Commentary – The recent scam that cost Tonga Power Limited $270,000 paʻanga serves as a stark reminder of the growing threat of cybercrime in Tonga.
The fraudsters impersonated a legitimate supplier, convincing the company to transfer funds meant for wind turbine equipment into a fraudulent account, according to the Minister of Police Piveni Piukala.
This incident did not come to light until the actual supplier followed up about the missing payment.
This is not the first time Tonga has fallen victim to such attacks. Just weeks earlier, ANZ Bank Tonga faced criticism from Chief Justice Malcolm Bishop KC for failing to protect a customer from a $244,500 scam.
Despite the bank confirming the fraudulent nature of the email with the customer, it did not take immediate steps to secure the victim’s account, allowing cybercriminals to drain a significant sum.
The situation becomes even more alarming when considering the recent hack of Tonga’s National Health Information System. Cybercriminals breached the system, stole sensitive patient data, and demanded a US$1 million ransom.
Although Tonga refused to pay, the attackers still leaked some of the stolen information onto the dark web, exposing countless individuals to potential harm.

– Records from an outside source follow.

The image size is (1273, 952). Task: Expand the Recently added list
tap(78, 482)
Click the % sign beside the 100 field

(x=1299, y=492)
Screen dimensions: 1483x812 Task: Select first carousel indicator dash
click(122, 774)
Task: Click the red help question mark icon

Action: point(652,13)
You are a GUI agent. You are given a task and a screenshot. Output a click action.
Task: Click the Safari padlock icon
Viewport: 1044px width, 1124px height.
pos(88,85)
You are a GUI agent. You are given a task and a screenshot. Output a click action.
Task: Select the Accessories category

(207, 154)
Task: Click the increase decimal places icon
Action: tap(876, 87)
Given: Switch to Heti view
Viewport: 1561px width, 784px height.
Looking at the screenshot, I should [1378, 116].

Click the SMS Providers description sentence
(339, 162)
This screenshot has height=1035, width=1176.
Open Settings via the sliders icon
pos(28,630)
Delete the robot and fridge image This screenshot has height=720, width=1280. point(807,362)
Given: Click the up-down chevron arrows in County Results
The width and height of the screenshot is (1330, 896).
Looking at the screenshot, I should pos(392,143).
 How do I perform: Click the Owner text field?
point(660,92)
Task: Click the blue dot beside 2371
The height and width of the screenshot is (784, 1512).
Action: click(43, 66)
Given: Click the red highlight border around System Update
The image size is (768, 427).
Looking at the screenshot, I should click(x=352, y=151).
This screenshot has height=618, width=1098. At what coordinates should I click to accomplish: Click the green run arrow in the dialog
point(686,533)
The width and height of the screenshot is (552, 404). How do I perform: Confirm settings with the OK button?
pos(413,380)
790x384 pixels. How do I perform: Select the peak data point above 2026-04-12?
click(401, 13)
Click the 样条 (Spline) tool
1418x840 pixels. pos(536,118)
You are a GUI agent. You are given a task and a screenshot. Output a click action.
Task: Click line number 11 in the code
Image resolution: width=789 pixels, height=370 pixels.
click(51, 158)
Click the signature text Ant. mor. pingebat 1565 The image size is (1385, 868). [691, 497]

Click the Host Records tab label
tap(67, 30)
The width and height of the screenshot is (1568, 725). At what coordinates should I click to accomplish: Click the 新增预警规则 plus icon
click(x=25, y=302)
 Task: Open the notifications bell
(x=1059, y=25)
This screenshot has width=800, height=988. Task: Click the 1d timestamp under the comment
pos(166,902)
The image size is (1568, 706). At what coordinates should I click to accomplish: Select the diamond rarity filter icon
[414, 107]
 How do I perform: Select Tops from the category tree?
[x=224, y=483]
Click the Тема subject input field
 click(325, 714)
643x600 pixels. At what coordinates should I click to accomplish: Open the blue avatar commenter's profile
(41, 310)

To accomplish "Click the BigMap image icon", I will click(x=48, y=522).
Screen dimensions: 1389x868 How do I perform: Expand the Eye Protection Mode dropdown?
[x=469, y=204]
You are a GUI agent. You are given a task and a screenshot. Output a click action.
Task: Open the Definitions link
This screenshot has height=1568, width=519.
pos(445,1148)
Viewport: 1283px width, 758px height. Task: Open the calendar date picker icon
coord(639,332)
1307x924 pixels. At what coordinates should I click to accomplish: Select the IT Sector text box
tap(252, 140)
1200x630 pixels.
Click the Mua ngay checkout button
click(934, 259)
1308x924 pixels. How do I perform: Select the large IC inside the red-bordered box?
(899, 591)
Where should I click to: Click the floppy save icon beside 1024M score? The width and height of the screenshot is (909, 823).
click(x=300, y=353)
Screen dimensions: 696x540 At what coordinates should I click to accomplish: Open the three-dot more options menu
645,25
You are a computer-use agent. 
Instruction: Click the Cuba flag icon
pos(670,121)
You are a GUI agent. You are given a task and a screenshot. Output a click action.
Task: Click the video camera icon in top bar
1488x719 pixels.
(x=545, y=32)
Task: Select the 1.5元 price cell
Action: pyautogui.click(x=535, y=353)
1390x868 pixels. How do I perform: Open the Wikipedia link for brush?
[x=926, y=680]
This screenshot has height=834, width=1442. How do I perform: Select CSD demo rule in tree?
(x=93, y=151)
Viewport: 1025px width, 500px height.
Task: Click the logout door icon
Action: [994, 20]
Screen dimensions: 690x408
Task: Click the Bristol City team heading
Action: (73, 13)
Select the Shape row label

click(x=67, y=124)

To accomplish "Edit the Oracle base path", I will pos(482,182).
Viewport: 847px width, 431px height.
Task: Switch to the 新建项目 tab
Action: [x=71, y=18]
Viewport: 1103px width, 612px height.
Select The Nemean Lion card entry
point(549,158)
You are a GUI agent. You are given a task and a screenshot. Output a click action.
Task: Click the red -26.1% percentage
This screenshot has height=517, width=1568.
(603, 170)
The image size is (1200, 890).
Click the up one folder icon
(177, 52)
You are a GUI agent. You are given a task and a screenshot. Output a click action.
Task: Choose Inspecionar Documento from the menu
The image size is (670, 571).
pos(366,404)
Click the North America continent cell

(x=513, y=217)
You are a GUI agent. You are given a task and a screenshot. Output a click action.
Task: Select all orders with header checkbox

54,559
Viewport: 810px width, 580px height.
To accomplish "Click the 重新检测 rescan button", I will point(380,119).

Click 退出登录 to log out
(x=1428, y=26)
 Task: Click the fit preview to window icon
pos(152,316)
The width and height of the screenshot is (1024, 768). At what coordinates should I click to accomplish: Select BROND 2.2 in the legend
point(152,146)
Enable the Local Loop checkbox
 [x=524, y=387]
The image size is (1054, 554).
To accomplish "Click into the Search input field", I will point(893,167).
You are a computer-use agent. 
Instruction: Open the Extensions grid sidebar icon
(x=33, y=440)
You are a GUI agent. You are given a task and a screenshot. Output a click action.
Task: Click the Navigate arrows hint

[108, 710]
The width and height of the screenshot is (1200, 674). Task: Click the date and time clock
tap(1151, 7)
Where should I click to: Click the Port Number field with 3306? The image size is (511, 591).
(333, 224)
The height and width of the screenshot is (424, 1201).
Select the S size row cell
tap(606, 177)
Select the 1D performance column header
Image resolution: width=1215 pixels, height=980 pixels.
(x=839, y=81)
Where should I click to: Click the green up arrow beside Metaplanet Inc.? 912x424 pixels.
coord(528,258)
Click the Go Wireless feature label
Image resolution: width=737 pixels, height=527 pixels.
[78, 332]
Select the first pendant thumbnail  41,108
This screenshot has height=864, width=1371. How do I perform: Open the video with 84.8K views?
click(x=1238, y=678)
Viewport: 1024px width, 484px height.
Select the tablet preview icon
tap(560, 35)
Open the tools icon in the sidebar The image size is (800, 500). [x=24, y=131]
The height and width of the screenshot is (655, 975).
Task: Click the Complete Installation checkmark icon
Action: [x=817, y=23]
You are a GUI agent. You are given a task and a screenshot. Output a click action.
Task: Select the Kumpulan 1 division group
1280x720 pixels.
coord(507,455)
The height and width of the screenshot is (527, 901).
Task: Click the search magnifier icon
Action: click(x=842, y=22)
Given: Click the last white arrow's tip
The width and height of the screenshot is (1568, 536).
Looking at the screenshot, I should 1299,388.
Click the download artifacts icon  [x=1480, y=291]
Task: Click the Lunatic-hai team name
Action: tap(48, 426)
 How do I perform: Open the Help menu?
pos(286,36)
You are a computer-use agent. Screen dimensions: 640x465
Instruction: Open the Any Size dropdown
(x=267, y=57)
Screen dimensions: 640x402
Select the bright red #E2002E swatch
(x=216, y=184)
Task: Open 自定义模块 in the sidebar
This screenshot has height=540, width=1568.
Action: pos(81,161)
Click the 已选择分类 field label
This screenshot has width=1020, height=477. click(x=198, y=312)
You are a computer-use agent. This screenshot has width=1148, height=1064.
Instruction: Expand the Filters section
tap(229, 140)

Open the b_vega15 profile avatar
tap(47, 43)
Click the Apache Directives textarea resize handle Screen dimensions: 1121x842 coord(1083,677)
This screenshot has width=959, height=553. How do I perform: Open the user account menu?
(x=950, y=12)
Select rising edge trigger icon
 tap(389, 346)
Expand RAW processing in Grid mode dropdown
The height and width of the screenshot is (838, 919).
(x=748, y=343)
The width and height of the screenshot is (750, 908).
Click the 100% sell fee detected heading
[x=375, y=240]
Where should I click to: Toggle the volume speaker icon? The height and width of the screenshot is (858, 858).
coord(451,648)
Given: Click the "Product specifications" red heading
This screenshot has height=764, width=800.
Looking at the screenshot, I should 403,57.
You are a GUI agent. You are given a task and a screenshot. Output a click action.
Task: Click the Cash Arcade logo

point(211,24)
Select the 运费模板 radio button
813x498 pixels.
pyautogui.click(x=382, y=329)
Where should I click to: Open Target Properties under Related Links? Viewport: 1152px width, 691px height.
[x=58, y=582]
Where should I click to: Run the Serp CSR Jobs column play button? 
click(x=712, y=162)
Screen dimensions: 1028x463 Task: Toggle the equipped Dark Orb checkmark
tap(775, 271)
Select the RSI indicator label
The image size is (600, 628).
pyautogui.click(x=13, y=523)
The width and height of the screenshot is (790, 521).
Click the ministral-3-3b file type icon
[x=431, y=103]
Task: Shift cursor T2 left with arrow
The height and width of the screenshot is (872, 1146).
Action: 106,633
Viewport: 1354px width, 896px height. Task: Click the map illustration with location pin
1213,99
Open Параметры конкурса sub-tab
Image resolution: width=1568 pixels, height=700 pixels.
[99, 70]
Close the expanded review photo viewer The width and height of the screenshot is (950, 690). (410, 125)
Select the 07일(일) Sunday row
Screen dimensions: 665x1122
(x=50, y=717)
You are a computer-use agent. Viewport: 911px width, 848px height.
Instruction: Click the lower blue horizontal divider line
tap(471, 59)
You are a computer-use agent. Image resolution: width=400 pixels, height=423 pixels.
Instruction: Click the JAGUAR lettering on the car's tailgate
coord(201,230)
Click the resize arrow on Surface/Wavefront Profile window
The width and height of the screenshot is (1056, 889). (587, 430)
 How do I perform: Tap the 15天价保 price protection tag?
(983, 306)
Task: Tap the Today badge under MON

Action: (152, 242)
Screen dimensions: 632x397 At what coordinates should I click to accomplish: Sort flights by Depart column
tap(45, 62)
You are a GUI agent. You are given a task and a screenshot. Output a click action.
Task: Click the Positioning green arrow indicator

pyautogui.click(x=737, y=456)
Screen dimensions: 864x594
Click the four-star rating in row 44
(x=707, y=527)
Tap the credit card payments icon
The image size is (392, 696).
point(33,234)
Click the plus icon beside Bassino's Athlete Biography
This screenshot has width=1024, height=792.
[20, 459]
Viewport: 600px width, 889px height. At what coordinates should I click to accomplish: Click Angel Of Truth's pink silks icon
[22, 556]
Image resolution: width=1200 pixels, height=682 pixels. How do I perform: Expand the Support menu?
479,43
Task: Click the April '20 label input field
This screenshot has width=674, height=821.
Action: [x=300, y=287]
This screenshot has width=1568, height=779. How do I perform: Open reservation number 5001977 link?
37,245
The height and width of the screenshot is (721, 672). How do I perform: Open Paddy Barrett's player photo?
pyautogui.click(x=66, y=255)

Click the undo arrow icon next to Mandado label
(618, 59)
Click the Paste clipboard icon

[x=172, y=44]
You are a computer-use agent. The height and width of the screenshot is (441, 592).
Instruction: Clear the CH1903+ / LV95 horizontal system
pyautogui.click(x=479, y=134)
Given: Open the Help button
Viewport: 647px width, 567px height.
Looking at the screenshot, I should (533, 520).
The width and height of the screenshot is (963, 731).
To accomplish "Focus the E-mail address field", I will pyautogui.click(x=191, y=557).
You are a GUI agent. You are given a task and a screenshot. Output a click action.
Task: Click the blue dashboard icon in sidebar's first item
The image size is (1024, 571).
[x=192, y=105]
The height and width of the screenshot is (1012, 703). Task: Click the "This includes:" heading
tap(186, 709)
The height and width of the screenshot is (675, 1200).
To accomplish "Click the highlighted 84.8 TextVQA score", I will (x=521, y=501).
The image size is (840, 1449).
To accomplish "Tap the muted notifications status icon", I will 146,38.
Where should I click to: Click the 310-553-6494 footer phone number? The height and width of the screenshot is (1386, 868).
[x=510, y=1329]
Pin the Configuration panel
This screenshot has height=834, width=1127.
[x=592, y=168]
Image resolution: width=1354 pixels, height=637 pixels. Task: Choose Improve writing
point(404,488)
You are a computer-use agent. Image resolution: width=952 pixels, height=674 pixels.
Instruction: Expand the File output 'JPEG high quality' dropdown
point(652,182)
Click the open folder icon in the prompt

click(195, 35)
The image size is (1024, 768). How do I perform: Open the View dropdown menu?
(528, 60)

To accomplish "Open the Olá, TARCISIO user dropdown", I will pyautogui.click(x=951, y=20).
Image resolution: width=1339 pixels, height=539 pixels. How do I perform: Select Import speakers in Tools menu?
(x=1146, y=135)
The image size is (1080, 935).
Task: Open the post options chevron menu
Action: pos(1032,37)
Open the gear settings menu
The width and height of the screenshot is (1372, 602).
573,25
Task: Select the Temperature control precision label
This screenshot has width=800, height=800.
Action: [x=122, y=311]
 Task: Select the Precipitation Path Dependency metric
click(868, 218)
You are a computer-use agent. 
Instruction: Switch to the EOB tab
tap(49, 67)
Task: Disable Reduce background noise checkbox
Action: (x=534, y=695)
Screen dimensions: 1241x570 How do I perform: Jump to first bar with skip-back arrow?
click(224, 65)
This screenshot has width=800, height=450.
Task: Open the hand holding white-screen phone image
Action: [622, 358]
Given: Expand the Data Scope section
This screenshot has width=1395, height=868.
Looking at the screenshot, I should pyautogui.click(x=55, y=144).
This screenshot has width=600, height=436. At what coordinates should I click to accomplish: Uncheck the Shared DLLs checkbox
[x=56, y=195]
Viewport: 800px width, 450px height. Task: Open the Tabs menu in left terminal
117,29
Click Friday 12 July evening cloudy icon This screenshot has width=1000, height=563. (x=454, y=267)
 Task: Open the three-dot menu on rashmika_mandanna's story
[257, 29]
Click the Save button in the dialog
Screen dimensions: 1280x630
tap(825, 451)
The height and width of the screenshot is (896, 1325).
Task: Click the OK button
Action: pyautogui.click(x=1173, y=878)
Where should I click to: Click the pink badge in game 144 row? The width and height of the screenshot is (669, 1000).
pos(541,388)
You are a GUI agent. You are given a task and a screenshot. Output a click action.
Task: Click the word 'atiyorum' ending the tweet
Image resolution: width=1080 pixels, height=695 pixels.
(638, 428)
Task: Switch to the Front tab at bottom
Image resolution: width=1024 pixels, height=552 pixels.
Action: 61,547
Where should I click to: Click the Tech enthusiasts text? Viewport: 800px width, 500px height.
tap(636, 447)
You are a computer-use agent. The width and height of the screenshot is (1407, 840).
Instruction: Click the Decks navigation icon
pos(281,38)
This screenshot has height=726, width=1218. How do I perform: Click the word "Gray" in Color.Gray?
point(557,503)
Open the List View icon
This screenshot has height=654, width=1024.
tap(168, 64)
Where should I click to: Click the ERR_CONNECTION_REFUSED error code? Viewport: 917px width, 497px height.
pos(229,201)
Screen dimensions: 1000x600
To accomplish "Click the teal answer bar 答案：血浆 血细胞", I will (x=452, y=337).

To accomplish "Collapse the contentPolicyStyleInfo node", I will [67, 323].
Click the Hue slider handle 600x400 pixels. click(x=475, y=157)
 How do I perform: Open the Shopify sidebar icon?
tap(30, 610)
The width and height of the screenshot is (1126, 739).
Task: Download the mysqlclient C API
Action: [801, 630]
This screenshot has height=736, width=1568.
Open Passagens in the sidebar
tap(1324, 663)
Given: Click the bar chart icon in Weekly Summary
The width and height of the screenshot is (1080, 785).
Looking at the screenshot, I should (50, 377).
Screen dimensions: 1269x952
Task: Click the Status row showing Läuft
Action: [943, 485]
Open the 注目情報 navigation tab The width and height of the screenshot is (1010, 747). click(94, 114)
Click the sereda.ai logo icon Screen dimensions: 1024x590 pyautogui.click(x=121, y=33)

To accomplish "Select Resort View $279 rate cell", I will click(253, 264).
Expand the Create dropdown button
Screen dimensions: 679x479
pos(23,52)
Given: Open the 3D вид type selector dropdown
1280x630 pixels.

Time to Strengthen Cyber Protections
This attack, along with the scams targeting Tonga Power and ANZ customers, underscores a critical issue: Tonga’s cybersecurity infrastructure is not yet equipped to handle the escalating sophistication of global cyber threats.
These incidents point to several urgent needs. First, there must be comprehensive training for employees in both the public and private sectors to recognise phishing attempts and other fraudulent schemes.
Second, banks and businesses must implement stronger security measures, such as real-time fraud monitoring and multi-step verification for large transactions.
Third, Tonga should consider establishing a national cybersecurity task force, possibly with support from regional partners like Australia and New Zealand, to enhance its ability to prevent and respond to cyberattacks.
Finally, public awareness campaigns are essential to educate citizens on how to protect themselves from online scams.
The bottom line is clear: cybercrime is a growing global problem, and Tonga is increasingly in the crosshairs.
The country can no longer afford to be reactive—it must take proactive steps to strengthen its defences.
Without urgent action, the next cyberattack could be even more damaging.
The question is no longer if another attack will happen, but when—and whether Tonga will be prepared to face it. The time to act is now.